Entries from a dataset
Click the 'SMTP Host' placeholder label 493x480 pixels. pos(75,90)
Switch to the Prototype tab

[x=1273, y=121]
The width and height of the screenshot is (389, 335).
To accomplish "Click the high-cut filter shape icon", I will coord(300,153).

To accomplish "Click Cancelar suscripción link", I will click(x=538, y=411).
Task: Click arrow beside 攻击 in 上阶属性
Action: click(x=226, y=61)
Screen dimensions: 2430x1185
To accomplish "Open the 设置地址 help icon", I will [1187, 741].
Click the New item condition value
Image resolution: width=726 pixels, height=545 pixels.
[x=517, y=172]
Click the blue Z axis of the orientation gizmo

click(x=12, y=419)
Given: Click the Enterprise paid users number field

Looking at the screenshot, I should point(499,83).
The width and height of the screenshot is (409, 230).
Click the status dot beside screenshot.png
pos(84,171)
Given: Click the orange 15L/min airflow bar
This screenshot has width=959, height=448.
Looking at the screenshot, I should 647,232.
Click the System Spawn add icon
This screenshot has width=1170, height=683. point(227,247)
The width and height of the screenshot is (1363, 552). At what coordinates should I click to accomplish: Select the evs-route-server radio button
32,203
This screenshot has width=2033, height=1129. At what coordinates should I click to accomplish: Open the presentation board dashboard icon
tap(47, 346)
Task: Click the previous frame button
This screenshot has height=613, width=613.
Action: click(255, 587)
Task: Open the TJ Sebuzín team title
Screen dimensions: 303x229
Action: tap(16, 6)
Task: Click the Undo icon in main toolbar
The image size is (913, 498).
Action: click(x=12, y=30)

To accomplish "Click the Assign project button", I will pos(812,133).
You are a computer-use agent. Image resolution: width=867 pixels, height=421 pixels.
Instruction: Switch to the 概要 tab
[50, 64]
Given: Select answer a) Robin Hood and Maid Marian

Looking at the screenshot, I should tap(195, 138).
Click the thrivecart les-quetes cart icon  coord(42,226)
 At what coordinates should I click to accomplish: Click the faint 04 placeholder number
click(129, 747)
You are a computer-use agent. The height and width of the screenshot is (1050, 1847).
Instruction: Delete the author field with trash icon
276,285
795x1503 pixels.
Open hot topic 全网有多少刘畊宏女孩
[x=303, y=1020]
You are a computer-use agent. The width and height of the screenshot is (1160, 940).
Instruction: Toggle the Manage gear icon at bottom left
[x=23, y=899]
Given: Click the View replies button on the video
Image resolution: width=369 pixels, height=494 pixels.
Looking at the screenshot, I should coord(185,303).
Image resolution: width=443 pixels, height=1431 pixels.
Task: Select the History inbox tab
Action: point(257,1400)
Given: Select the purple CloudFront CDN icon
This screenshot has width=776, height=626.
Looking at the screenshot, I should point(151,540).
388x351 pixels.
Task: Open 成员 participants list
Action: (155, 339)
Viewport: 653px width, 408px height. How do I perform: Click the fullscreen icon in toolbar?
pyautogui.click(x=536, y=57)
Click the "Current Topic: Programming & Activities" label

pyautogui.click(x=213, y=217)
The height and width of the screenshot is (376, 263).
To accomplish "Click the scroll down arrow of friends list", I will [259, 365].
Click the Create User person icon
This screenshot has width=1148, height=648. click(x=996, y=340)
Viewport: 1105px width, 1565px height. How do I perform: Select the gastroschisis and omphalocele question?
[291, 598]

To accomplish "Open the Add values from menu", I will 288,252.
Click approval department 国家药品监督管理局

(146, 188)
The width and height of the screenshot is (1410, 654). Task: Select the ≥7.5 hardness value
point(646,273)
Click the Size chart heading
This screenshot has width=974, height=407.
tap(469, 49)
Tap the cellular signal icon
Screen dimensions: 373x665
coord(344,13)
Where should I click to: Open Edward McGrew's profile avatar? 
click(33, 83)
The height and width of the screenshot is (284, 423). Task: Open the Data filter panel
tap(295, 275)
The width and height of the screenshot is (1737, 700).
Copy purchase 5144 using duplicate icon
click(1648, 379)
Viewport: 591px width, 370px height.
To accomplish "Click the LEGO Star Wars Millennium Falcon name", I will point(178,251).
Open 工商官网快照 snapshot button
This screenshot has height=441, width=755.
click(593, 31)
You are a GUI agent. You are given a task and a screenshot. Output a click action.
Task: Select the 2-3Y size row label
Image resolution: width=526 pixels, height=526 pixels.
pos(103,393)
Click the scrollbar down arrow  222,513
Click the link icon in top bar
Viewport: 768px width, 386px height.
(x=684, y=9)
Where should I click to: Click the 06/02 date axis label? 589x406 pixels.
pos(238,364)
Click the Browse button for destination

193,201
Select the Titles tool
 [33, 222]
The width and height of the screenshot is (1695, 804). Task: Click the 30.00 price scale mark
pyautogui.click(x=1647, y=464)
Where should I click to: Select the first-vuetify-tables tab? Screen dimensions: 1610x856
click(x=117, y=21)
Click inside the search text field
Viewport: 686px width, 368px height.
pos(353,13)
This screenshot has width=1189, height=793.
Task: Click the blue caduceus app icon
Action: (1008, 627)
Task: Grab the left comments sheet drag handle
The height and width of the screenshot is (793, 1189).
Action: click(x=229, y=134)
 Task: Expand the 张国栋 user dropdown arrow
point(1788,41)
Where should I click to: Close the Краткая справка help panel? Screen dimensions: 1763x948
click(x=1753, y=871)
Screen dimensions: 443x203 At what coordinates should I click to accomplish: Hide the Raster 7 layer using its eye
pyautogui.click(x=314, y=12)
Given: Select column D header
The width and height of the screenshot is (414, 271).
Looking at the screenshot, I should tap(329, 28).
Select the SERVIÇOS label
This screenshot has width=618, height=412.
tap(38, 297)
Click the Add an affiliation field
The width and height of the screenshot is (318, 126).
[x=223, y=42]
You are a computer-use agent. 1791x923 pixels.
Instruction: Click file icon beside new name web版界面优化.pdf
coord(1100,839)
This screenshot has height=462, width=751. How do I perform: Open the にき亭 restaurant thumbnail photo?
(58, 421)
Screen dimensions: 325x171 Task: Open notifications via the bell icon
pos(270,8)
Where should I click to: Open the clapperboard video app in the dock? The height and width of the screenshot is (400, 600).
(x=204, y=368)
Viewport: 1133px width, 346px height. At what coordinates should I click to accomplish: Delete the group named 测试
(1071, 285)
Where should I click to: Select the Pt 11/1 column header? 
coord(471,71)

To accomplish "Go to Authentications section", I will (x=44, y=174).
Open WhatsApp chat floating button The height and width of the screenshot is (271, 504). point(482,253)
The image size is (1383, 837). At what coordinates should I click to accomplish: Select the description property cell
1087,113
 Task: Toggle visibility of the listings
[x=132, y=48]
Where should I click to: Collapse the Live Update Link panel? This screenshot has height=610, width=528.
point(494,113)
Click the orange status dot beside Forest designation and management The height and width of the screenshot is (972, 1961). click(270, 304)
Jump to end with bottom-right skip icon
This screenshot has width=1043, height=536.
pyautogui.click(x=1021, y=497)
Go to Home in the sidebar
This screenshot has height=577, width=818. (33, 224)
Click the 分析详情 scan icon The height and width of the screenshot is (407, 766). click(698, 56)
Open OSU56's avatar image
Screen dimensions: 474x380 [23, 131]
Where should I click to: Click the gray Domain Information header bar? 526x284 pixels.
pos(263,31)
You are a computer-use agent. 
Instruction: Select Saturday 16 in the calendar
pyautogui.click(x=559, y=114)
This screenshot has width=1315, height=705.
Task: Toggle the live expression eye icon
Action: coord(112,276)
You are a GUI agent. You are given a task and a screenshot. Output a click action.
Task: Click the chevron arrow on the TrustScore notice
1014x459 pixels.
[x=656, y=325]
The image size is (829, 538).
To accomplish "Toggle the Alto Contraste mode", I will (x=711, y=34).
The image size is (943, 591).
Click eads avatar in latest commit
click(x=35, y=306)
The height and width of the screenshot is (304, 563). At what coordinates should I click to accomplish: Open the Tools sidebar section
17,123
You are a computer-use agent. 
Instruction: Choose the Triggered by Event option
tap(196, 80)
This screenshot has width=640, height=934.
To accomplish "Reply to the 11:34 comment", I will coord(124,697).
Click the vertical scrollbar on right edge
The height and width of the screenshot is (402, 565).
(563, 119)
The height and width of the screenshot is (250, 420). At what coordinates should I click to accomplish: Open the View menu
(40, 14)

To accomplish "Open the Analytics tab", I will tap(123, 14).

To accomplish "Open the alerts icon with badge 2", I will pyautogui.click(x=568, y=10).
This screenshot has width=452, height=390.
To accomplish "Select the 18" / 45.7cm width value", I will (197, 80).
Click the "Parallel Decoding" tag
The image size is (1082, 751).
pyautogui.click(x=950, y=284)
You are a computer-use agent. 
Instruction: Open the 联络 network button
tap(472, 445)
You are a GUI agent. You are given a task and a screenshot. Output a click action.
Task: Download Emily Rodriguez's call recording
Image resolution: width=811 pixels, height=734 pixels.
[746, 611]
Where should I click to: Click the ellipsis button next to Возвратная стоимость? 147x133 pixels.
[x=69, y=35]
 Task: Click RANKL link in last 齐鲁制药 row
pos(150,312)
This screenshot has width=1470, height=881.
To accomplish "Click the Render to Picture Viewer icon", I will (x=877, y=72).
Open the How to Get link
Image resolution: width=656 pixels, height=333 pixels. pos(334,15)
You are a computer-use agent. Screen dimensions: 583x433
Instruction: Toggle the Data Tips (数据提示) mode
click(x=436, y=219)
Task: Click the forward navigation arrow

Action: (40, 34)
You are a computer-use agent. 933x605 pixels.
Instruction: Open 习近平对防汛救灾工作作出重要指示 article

__SHORT EXERCISE__
Copy the part of the rows above that opens with the line containing "The height and width of the screenshot is (250, 420)." and closes with the line containing "tap(472, 445)", keeping every line unchanged.

__OUTPUT OF THE EXERCISE__
The height and width of the screenshot is (250, 420). At what coordinates should I click to accomplish: Open the View menu
(40, 14)

To accomplish "Open the Analytics tab", I will tap(123, 14).

To accomplish "Open the alerts icon with badge 2", I will pyautogui.click(x=568, y=10).
This screenshot has width=452, height=390.
To accomplish "Select the 18" / 45.7cm width value", I will (197, 80).
Click the "Parallel Decoding" tag
The image size is (1082, 751).
pyautogui.click(x=950, y=284)
You are a computer-use agent. 
Instruction: Open the 联络 network button
tap(472, 445)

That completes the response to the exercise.